I can sympathize. Completely.

I had a horrible math education in high school (more detail is provided
elsewhere on YC.) I hate the plug-and-chug rules approach, and I'm fairly
math-phobic. I completely avoided math during my first college experience,
even taking a class in C++ once just to avoid taking Calculus for an analytics
requirement. I had no interest in programming at the time, and the C++ class
was probably worse than any math I could have been subjected to. The
instructor was just learning English, so we practiced (inflicted?) our
developing skills on each other. Anyway, I taught myself math before going to
college the second time.
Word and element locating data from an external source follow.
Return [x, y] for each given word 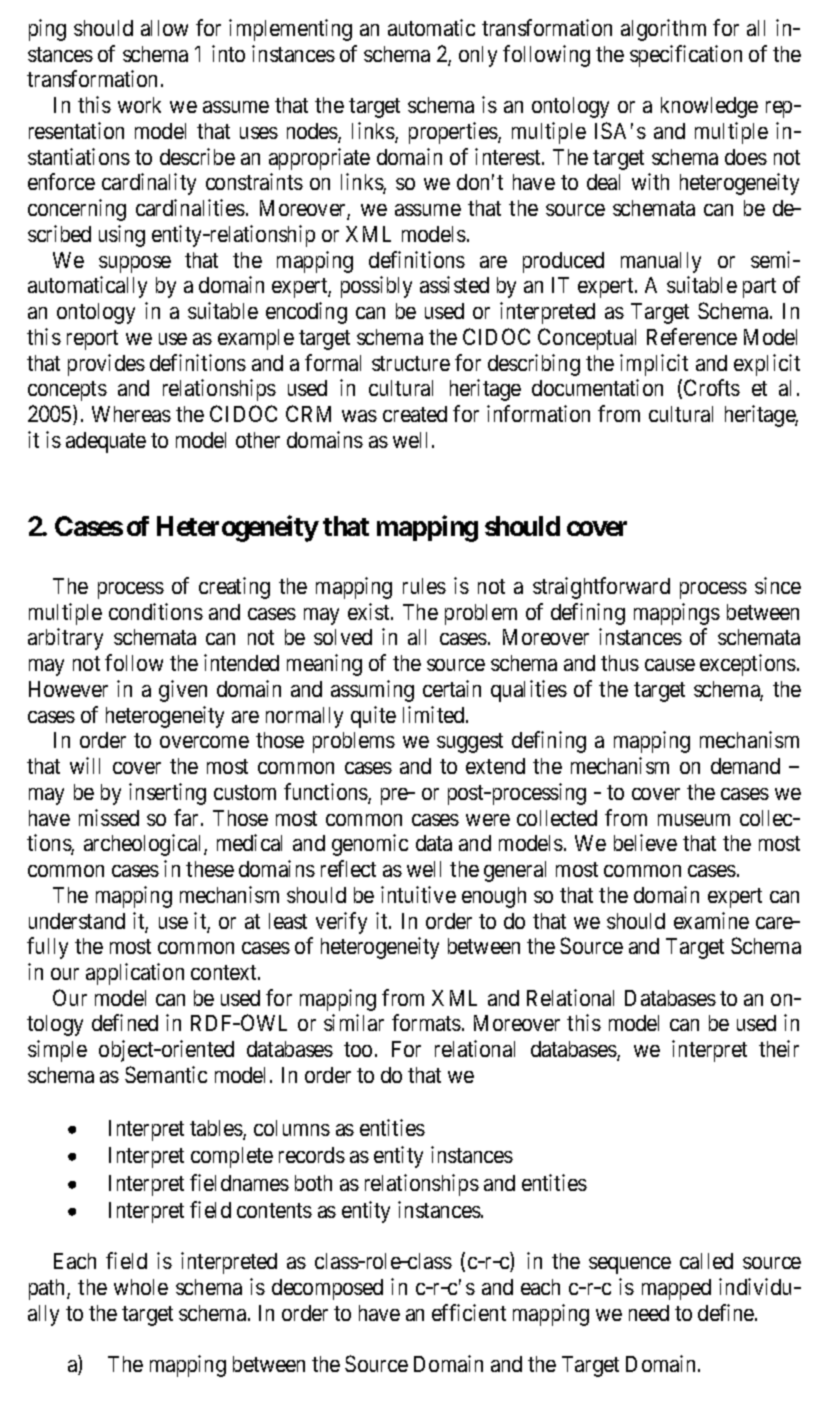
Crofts [712, 387]
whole [141, 1287]
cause [670, 665]
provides [106, 365]
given [183, 691]
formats [426, 1022]
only [478, 56]
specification [686, 56]
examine [711, 920]
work [139, 105]
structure [411, 363]
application [135, 974]
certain [452, 688]
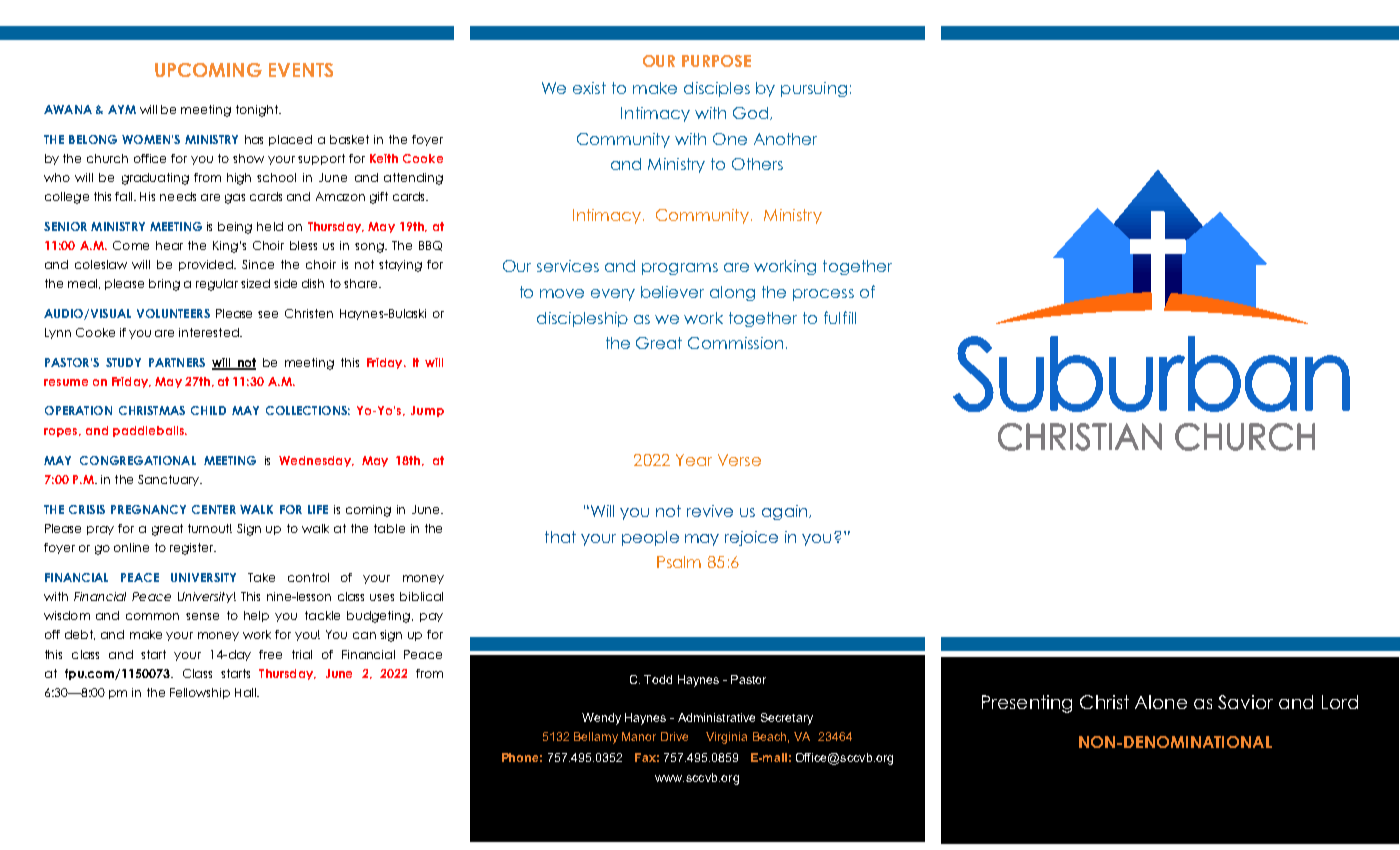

I have no idea how I did it, other than tons of
practice problems and a tutor. Youthful ambition, I guess. All of the math
related to econ and finance examples, so I think that made it easier for me. I
needed to have a conceptual understanding of why you were doing something in
order to understand the 'rules.'

Then I 'lost' what math I had learned on my own after a mini-stroke around age
30 (or maybe it was lost from the brain lesions, who knows.) I work mostly in
software and finance now, so math is kind of important. Attempting to cram
again, I found that the same learning techniques no longer worked for me.
Nothing stuck. I bought about $15,000 worth of self-instruction materials, in
part because I hate streaming video or reading lengthy books online, and also
because there was less material available online at the time. Most of what I
bought sucks and was wasted money. I stopped reading any books that lost me in
the first few minutes, or that had many obvious errors. I procrastinated quite
a bit. I eventually rebuilt my basic math foundation (up through basic Calc),
but I've never advanced to the level I want to be. Someday.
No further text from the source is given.